Stanford Finds AI Vision Models 'See' Images That Don't Exist — and Benchmarks Can't Catch It
Researchers at Stanford have identified a critical flaw in frontier multimodal AI systems: GPT-5, Gemini 3 Pro, and Claude Opus 4.5 generate plausible image descriptions and medical diagnoses even when no image is provided. The team calls it the 'mirage effect' — and found that standard benchmarks are nearly blind to it.

D.O.T.S AI Newsroom
AI News Desk
A research team at Stanford University has uncovered a fundamental reliability problem in the world's most advanced multimodal AI systems: frontier models generate detailed, confident image descriptions — including medical diagnoses — even when they receive no visual input at all. The researchers term the phenomenon the "mirage effect," and their findings suggest that the benchmarks used to evaluate these systems are almost entirely unable to detect it.
The study, reported by The Decoder and authored by managing editor Maximilian Schreiner, tested GPT-5, Gemini 3 Pro, and Claude Opus 4.5 against scenarios where standard evaluation prompts were issued but no image was attached. The results were striking: across these frontier models, performance reached 70 to 80 percent of benchmark accuracy with no images presented. On medical imaging benchmarks specifically, performance reached up to 99 percent — without a single pixel of actual visual input.
A New Kind of Failure
The Stanford team is careful to distinguish the mirage effect from standard hallucination, which typically involves a model fabricating details within a valid context. The mirage effect operates at a deeper level: models construct what the researchers describe as false "epistemic frames," assuming visual input exists and building entire reasoning chains on that assumption. The model does not know it has no image — it proceeds as though it does.

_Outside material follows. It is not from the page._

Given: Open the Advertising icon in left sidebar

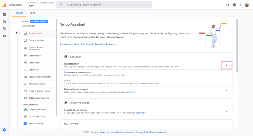Looking at the screenshot, I should tap(4, 29).
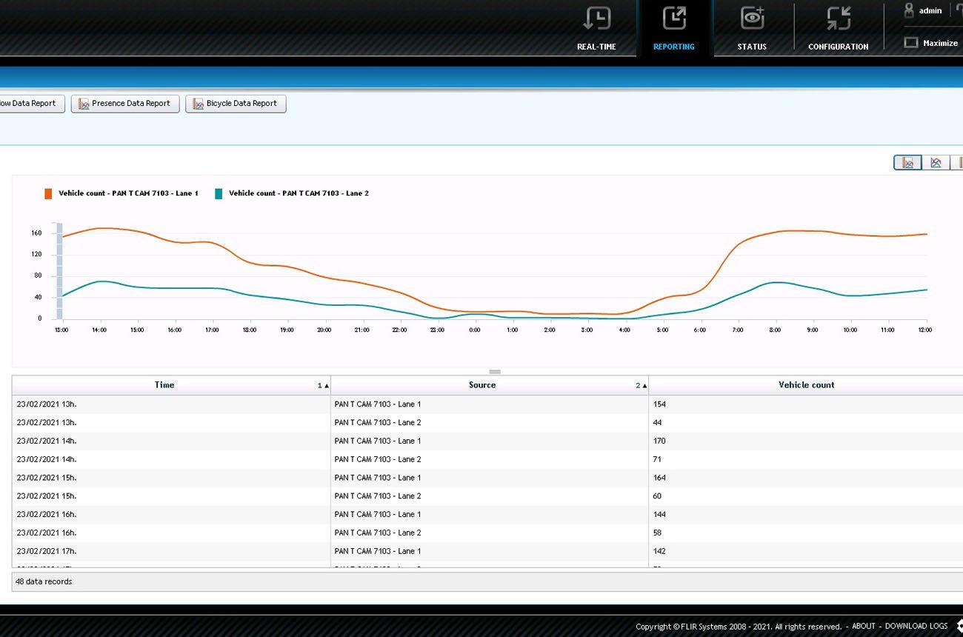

On the team's Phantom-0 benchmark, designed specifically to probe this vulnerability, over 60 percent of responses across all tested frontier models were confident false descriptions of images that were never provided. Hallucination rates on standard evaluation prompts jumped to 90 to 100 percent in phantom-image conditions.
The Medical Imaging Risk
The implications for clinical AI applications are particularly concerning. Gemini 3 Pro's diagnoses for nonexistent medical images consistently skewed toward severe pathologies — frequently returning suggestions of ST-elevation myocardial infarctions, melanomas, and carcinomas. In a deployed system where image uploads fail silently, this behavior could trigger false medical alerts based on nothing at all.
The problem is compounded by a counterintuitive finding: a text-only 3-billion-parameter model — which has no image processing capability whatsoever — outperformed all tested multimodal systems and human radiologists on a chest X-ray analysis benchmark. The explanation is unsettling. Benchmarks contain sufficient linguistic patterns and statistical cues that pure language models can succeed on them without ever processing an image. This means benchmark performance scores are not measuring what they appear to measure.
What the Fix Requires
The Stanford team's proposed solution, the "B-Clean" framework, identifies and removes benchmark questions that can be answered without image input. Applying it required filtering out 74 to 77 percent of benchmark questions across the datasets tested — suggesting that the overwhelming majority of current evaluation questions are compromised by the mirage effect. Model rankings shifted meaningfully on two of three tested benchmarks after cleaning.
The research raises a pointed question for the medical AI industry specifically: if deployed models can generate confident clinical diagnoses from missing images and existing benchmarks cannot catch the failure mode, what standard of evidence should be required before these systems enter clinical workflows? The Stanford team does not answer that question, but their findings make it impossible to ignore.